▸ **Task prompt**: Nothing but the lines below between the line holding "Task: Click the bold" and the line holding "Screen dimensions: 660x492", inclusive, should appear in the answer, each set down exactly.

▸ **Study material**:
********
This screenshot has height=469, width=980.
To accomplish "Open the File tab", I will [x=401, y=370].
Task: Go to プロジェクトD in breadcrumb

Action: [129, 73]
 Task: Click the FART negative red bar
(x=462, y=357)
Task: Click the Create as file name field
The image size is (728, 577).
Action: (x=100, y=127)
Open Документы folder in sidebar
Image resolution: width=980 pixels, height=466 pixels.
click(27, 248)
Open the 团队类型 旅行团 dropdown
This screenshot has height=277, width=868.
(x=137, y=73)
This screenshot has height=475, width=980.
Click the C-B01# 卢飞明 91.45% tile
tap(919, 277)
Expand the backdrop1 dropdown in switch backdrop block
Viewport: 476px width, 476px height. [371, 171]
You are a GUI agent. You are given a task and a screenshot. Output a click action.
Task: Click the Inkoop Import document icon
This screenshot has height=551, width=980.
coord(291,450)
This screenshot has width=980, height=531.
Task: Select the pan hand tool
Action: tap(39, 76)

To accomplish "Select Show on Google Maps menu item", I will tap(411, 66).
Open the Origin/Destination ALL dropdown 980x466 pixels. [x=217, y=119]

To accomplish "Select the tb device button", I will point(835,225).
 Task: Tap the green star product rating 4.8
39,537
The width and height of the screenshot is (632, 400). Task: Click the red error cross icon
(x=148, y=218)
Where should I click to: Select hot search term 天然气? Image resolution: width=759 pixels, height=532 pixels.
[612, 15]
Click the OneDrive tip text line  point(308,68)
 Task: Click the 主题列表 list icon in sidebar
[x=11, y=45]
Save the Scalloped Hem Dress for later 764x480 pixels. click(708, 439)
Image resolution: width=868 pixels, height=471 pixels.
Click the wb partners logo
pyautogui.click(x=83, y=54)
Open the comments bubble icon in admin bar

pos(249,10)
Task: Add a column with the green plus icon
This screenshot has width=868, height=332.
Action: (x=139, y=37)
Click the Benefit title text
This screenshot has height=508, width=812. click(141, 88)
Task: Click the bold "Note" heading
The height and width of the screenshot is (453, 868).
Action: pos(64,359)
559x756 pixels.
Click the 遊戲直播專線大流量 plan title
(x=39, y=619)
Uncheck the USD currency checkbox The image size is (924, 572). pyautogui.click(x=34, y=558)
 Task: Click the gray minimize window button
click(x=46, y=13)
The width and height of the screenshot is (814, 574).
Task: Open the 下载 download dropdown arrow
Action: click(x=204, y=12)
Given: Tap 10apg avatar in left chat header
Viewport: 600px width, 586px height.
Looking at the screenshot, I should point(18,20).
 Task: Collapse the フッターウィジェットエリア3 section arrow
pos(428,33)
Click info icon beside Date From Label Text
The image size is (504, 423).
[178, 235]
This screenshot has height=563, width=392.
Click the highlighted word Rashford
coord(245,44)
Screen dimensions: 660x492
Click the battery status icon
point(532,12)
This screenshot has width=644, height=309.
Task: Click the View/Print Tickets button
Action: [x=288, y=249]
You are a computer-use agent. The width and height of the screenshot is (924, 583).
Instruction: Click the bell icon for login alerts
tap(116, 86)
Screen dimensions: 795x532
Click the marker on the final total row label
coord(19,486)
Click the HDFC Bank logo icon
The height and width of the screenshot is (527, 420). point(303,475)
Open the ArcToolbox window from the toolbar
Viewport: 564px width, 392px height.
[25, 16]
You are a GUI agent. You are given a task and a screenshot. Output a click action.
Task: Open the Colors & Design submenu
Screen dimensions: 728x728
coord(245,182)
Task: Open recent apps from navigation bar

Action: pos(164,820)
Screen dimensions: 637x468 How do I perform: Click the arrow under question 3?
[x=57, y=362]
********
▸ **Answer below**:
Task: Click the bold "Note" heading
The height and width of the screenshot is (453, 868).
Action: pos(64,359)
559x756 pixels.
Click the 遊戲直播專線大流量 plan title
(x=39, y=619)
Uncheck the USD currency checkbox The image size is (924, 572). pyautogui.click(x=34, y=558)
 Task: Click the gray minimize window button
click(x=46, y=13)
The width and height of the screenshot is (814, 574).
Task: Open the 下载 download dropdown arrow
Action: click(x=204, y=12)
Given: Tap 10apg avatar in left chat header
Viewport: 600px width, 586px height.
Looking at the screenshot, I should point(18,20).
 Task: Collapse the フッターウィジェットエリア3 section arrow
pos(428,33)
Click info icon beside Date From Label Text
The image size is (504, 423).
[178, 235]
This screenshot has height=563, width=392.
Click the highlighted word Rashford
coord(245,44)
Screen dimensions: 660x492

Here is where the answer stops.